Postprocessing guide for LatinoAnalysis NanoGardener
This guide is divided in two sections. In the first one the reader is instructed on how to process centrally produced nanoAOD, enabling the processing of virtually any sample for your analysis (in particular this is extremely useful for most common background processes such as DY, multijet QCD, top induced processes etc.. ).

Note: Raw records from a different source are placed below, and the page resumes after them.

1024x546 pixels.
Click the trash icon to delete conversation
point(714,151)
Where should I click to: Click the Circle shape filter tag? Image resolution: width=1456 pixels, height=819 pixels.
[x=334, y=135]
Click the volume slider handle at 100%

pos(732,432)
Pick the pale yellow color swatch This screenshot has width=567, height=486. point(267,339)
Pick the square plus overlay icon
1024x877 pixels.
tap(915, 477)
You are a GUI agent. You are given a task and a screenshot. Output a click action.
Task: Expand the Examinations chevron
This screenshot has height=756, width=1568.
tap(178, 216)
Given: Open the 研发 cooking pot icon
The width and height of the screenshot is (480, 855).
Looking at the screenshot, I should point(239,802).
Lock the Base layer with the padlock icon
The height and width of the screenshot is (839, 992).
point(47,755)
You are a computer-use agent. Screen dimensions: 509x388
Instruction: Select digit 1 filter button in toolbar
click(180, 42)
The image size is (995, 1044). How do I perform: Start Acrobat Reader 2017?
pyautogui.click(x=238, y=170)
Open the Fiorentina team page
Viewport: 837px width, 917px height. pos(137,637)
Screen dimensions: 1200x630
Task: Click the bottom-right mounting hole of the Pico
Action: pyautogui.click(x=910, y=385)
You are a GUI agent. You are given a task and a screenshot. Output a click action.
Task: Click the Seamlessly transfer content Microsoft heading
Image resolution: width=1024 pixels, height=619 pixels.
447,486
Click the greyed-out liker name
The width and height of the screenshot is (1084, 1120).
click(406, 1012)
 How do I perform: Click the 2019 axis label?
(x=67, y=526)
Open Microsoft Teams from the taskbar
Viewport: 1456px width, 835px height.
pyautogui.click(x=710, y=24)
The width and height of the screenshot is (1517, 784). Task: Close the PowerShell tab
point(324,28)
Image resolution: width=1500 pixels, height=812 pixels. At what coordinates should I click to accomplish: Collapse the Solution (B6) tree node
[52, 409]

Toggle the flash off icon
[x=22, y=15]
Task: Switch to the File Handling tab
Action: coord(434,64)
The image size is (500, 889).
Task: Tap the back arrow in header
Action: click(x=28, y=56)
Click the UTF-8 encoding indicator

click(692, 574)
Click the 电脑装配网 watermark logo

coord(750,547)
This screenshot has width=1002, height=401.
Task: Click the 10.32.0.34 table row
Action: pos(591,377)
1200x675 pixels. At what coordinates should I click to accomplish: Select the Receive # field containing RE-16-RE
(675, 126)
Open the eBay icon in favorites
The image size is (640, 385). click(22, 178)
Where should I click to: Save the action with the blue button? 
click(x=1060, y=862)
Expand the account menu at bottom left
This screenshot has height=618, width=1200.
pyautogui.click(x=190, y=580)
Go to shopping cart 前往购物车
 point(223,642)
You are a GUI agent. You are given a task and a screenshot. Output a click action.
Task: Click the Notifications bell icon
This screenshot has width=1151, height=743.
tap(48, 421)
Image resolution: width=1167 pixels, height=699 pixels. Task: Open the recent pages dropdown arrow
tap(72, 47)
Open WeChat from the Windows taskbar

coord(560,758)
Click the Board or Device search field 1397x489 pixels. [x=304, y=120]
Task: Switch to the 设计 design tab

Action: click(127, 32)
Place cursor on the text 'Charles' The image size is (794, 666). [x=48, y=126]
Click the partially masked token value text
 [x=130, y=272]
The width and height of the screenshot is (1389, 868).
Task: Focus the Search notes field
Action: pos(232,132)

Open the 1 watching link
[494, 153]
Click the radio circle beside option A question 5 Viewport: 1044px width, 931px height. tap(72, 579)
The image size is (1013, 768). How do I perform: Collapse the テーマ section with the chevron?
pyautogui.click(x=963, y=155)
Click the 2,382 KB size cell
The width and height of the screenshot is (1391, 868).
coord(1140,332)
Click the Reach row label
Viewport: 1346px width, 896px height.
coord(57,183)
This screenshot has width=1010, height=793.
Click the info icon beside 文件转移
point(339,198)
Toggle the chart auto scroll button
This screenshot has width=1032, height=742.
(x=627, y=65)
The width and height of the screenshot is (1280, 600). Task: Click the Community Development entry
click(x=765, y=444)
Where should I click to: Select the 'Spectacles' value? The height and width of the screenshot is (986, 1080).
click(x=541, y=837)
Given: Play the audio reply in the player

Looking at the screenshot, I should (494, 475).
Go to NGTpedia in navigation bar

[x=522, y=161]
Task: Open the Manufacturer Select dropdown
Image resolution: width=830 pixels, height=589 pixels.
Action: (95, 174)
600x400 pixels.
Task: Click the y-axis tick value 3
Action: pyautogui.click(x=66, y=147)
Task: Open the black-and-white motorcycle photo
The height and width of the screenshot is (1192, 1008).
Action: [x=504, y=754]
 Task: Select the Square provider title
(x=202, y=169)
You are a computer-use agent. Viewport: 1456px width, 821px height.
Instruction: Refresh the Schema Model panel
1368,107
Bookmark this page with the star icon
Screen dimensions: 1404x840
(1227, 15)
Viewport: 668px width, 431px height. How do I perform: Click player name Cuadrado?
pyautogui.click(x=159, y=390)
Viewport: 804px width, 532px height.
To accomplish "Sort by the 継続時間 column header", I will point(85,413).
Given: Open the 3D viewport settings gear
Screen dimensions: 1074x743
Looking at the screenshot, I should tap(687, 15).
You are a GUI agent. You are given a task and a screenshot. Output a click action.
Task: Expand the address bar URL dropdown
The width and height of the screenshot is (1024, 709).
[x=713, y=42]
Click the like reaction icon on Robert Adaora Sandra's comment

Bear in mind that the Latinos group already processed plenty of samples, so before starting the postprocessing of a sample, check the following files and see wether your sample has been already processed:
- 2016: https://github.com/latinos/LatinoAnalysis/blob/76e7c4b93aa5f056c92440d4e8d24e7de749c8fe/NanoGardener/python/framework/samples/Summer16_102X_nAODv7.py
- 2017: https://github.com/latinos/LatinoAnalysis/blob/76e7c4b93aa5f056c92440d4e8d24e7de749c8fe/NanoGardener/python/framework/samples/fall17_102X_nAODv7.py
- 2018: https://github.com/latinos/LatinoAnalysis/blob/76e7c4b93aa5f056c92440d4e8d24e7de749c8fe/NanoGardener/python/framework/samples/Autumn18_102X_nAODv7.py
The second part is devoted to the processing of nanoAODs from a private production. In the real life, you might want to study a graviton production decaying into an Higgs pair decaying into four muons. You quickly realize no one ever did such search (because it is quite dumb) and therefore there are no centrally produced nanoAOD. You then create your gridpack, run it through the whole simulation up to nanoAODv7 level and then you might want to further postprocess the sample to use the Latinos framework for your study.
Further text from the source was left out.